* _What this task involves_
Each line of the data must be set down again without a single difference.

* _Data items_
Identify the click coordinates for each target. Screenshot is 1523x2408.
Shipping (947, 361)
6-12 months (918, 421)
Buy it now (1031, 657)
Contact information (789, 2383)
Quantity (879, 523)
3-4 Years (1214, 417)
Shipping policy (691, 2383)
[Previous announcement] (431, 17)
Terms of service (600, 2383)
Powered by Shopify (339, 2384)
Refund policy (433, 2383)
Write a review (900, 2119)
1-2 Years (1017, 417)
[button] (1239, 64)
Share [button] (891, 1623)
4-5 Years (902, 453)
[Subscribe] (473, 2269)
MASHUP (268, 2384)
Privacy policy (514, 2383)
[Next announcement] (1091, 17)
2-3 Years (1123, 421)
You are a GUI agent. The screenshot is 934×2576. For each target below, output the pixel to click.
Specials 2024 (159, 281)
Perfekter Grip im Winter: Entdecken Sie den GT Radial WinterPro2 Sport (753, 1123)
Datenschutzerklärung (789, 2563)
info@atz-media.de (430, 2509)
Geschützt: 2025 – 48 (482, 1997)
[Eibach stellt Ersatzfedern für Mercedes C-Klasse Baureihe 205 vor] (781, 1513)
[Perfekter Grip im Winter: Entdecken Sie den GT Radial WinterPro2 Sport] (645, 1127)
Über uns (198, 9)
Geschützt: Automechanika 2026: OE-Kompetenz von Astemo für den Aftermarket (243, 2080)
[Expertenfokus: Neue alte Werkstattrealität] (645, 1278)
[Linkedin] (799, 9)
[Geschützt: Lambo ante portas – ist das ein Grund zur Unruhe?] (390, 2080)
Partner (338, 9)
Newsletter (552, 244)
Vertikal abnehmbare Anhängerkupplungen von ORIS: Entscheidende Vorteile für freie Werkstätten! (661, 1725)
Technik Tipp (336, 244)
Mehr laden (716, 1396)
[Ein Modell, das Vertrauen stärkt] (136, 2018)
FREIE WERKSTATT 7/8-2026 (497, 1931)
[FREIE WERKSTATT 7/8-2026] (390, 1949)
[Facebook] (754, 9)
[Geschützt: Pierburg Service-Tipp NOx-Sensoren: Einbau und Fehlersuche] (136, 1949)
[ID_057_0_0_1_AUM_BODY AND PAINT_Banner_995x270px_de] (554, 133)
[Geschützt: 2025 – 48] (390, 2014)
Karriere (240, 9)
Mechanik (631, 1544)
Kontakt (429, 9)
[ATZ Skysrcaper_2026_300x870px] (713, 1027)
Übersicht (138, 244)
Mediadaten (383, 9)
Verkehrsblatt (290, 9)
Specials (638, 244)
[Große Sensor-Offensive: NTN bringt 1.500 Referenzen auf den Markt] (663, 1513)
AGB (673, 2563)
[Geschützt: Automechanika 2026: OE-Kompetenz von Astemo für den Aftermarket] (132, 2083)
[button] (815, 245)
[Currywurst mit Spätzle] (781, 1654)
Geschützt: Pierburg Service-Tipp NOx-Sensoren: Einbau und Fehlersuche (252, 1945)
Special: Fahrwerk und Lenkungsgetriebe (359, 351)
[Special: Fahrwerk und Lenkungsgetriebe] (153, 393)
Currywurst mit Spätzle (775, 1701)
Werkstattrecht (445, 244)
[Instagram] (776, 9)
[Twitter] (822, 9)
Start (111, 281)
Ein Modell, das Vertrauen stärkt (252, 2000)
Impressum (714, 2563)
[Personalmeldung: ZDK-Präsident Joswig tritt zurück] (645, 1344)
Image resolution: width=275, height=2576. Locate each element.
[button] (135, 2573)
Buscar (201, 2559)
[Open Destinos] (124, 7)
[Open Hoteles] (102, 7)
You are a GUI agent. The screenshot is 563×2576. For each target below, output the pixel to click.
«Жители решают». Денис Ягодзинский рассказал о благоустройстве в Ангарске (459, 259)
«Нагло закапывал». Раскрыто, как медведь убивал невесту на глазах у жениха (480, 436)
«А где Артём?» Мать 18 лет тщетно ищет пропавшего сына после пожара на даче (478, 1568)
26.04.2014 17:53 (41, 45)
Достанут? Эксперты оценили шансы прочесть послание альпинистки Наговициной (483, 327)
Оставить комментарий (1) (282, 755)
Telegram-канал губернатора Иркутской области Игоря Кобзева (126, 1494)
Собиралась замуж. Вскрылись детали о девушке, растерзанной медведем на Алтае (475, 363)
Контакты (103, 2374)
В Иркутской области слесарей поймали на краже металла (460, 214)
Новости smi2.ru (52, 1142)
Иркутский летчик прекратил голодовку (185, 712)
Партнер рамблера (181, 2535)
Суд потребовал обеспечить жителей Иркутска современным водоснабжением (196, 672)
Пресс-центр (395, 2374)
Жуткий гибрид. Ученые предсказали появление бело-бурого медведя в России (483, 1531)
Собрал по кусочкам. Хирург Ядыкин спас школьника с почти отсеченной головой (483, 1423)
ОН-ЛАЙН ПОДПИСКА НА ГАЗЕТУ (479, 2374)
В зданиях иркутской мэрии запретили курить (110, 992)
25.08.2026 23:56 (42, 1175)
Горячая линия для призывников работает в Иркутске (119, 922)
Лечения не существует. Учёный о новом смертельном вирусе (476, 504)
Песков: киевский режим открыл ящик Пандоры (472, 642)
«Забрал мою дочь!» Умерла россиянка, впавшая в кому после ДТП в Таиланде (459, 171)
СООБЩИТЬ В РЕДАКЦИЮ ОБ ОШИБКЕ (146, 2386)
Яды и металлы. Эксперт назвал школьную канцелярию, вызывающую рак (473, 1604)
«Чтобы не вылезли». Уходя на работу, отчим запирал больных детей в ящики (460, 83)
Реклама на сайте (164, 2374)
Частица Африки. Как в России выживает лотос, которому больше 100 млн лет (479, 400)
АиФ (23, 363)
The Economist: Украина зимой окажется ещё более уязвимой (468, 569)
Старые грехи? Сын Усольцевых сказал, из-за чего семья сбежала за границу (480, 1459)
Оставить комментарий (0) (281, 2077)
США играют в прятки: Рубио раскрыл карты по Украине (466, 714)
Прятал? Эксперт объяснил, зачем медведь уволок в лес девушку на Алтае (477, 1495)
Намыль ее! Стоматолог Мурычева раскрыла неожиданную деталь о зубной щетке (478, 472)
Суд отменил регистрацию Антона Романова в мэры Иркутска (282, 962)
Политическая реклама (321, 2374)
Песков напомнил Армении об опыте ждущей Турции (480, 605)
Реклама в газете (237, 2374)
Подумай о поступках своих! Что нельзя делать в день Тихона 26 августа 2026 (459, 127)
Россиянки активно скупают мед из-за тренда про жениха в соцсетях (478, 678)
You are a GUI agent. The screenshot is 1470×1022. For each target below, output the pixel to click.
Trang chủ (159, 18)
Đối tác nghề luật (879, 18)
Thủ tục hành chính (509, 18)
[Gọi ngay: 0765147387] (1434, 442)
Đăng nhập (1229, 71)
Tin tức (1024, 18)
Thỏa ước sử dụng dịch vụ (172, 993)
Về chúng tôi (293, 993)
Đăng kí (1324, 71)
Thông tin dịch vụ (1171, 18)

* _Output_
Identify the click coordinates for each target. Screenshot is 1523x2408.
Shipping (947, 361)
6-12 months (918, 421)
Buy it now (1031, 657)
Contact information (789, 2383)
Quantity (879, 523)
3-4 Years (1214, 417)
Shipping policy (691, 2383)
[Previous announcement] (431, 17)
Terms of service (600, 2383)
Powered by Shopify (339, 2384)
Refund policy (433, 2383)
Write a review (900, 2119)
1-2 Years (1017, 417)
[button] (1239, 64)
Share [button] (891, 1623)
4-5 Years (902, 453)
[Subscribe] (473, 2269)
MASHUP (268, 2384)
Privacy policy (514, 2383)
[Next announcement] (1091, 17)
2-3 Years (1123, 421)
You are a GUI agent. The screenshot is 934×2576. For each target below, output the pixel to click.
Specials 2024 (159, 281)
Perfekter Grip im Winter: Entdecken Sie den GT Radial WinterPro2 Sport (753, 1123)
Datenschutzerklärung (789, 2563)
info@atz-media.de (430, 2509)
Geschützt: 2025 – 48 (482, 1997)
[Eibach stellt Ersatzfedern für Mercedes C-Klasse Baureihe 205 vor] (781, 1513)
[Perfekter Grip im Winter: Entdecken Sie den GT Radial WinterPro2 Sport] (645, 1127)
Über uns (198, 9)
Geschützt: Automechanika 2026: OE-Kompetenz von Astemo für den Aftermarket (243, 2080)
[Expertenfokus: Neue alte Werkstattrealität] (645, 1278)
[Linkedin] (799, 9)
[Geschützt: Lambo ante portas – ist das ein Grund zur Unruhe?] (390, 2080)
Partner (338, 9)
Newsletter (552, 244)
Vertikal abnehmbare Anhängerkupplungen von ORIS: Entscheidende Vorteile für freie Werkstätten! (661, 1725)
Technik Tipp (336, 244)
Mehr laden (716, 1396)
[Ein Modell, das Vertrauen stärkt] (136, 2018)
FREIE WERKSTATT 7/8-2026 (497, 1931)
[FREIE WERKSTATT 7/8-2026] (390, 1949)
[Facebook] (754, 9)
[Geschützt: Pierburg Service-Tipp NOx-Sensoren: Einbau und Fehlersuche] (136, 1949)
[ID_057_0_0_1_AUM_BODY AND PAINT_Banner_995x270px_de] (554, 133)
[Geschützt: 2025 – 48] (390, 2014)
Karriere (240, 9)
Mechanik (631, 1544)
Kontakt (429, 9)
[ATZ Skysrcaper_2026_300x870px] (713, 1027)
Übersicht (138, 244)
Mediadaten (383, 9)
Verkehrsblatt (290, 9)
Specials (638, 244)
[Große Sensor-Offensive: NTN bringt 1.500 Referenzen auf den Markt] (663, 1513)
AGB (673, 2563)
[Geschützt: Automechanika 2026: OE-Kompetenz von Astemo für den Aftermarket] (132, 2083)
[button] (815, 245)
[Currywurst mit Spätzle] (781, 1654)
Geschützt: Pierburg Service-Tipp NOx-Sensoren: Einbau und Fehlersuche (252, 1945)
Special: Fahrwerk und Lenkungsgetriebe (359, 351)
[Special: Fahrwerk und Lenkungsgetriebe] (153, 393)
Currywurst mit Spätzle (775, 1701)
Werkstattrecht (445, 244)
[Instagram] (776, 9)
[Twitter] (822, 9)
Start (111, 281)
Ein Modell, das Vertrauen stärkt (252, 2000)
Impressum (714, 2563)
[Personalmeldung: ZDK-Präsident Joswig tritt zurück] (645, 1344)
Image resolution: width=275, height=2576. Locate each element.
[button] (135, 2573)
Buscar (201, 2559)
[Open Destinos] (124, 7)
[Open Hoteles] (102, 7)
You are a GUI agent. The screenshot is 563×2576. For each target below, output the pixel to click.
«Жители решают». Денис Ягодзинский рассказал о благоустройстве в Ангарске (459, 259)
«Нагло закапывал». Раскрыто, как медведь убивал невесту на глазах у жениха (480, 436)
«А где Артём?» Мать 18 лет тщетно ищет пропавшего сына после пожара на даче (478, 1568)
26.04.2014 17:53 (41, 45)
Достанут? Эксперты оценили шансы прочесть послание альпинистки Наговициной (483, 327)
Оставить комментарий (1) (282, 755)
Telegram-канал губернатора Иркутской области Игоря Кобзева (126, 1494)
Собиралась замуж. Вскрылись детали о девушке, растерзанной медведем на Алтае (475, 363)
Контакты (103, 2374)
В Иркутской области слесарей поймали на краже металла (460, 214)
Новости smi2.ru (52, 1142)
Иркутский летчик прекратил голодовку (185, 712)
Партнер рамблера (181, 2535)
Суд потребовал обеспечить жителей Иркутска современным водоснабжением (196, 672)
Пресс-центр (395, 2374)
Жуткий гибрид. Ученые предсказали появление бело-бурого медведя в России (483, 1531)
Собрал по кусочкам. Хирург Ядыкин спас школьника с почти отсеченной головой (483, 1423)
ОН-ЛАЙН ПОДПИСКА НА ГАЗЕТУ (479, 2374)
В зданиях иркутской мэрии запретили курить (110, 992)
25.08.2026 23:56 (42, 1175)
Горячая линия для призывников работает в Иркутске (119, 922)
Лечения не существует. Учёный о новом смертельном вирусе (476, 504)
Песков: киевский режим открыл ящик Пандоры (472, 642)
«Забрал мою дочь!» Умерла россиянка, впавшая в кому после ДТП в Таиланде (459, 171)
СООБЩИТЬ В РЕДАКЦИЮ ОБ ОШИБКЕ (146, 2386)
Яды и металлы. Эксперт назвал школьную канцелярию, вызывающую рак (473, 1604)
«Чтобы не вылезли». Уходя на работу, отчим запирал больных детей в ящики (460, 83)
Реклама на сайте (164, 2374)
Частица Африки. Как в России выживает лотос, которому больше 100 млн лет (479, 400)
АиФ (23, 363)
The Economist: Украина зимой окажется ещё более уязвимой (468, 569)
Старые грехи? Сын Усольцевых сказал, из-за чего семья сбежала за границу (480, 1459)
Оставить комментарий (0) (281, 2077)
США играют в прятки: Рубио раскрыл карты по Украине (466, 714)
Прятал? Эксперт объяснил, зачем медведь уволок в лес девушку на Алтае (477, 1495)
Намыль ее! Стоматолог Мурычева раскрыла неожиданную деталь о зубной щетке (478, 472)
Суд отменил регистрацию Антона Романова в мэры Иркутска (282, 962)
Политическая реклама (321, 2374)
Песков напомнил Армении об опыте ждущей Турции (480, 605)
Реклама в газете (237, 2374)
Подумай о поступках своих! Что нельзя делать в день Тихона 26 августа 2026 (459, 127)
Россиянки активно скупают мед из-за тренда про жениха в соцсетях (478, 678)
You are a GUI agent. The screenshot is 1470×1022. For each target below, output the pixel to click.
Trang chủ (159, 18)
Đối tác nghề luật (879, 18)
Thủ tục hành chính (509, 18)
[Gọi ngay: 0765147387] (1434, 442)
Đăng nhập (1229, 71)
Tin tức (1024, 18)
Thỏa ước sử dụng dịch vụ (172, 993)
Về chúng tôi (293, 993)
Đăng kí (1324, 71)
Thông tin dịch vụ (1171, 18)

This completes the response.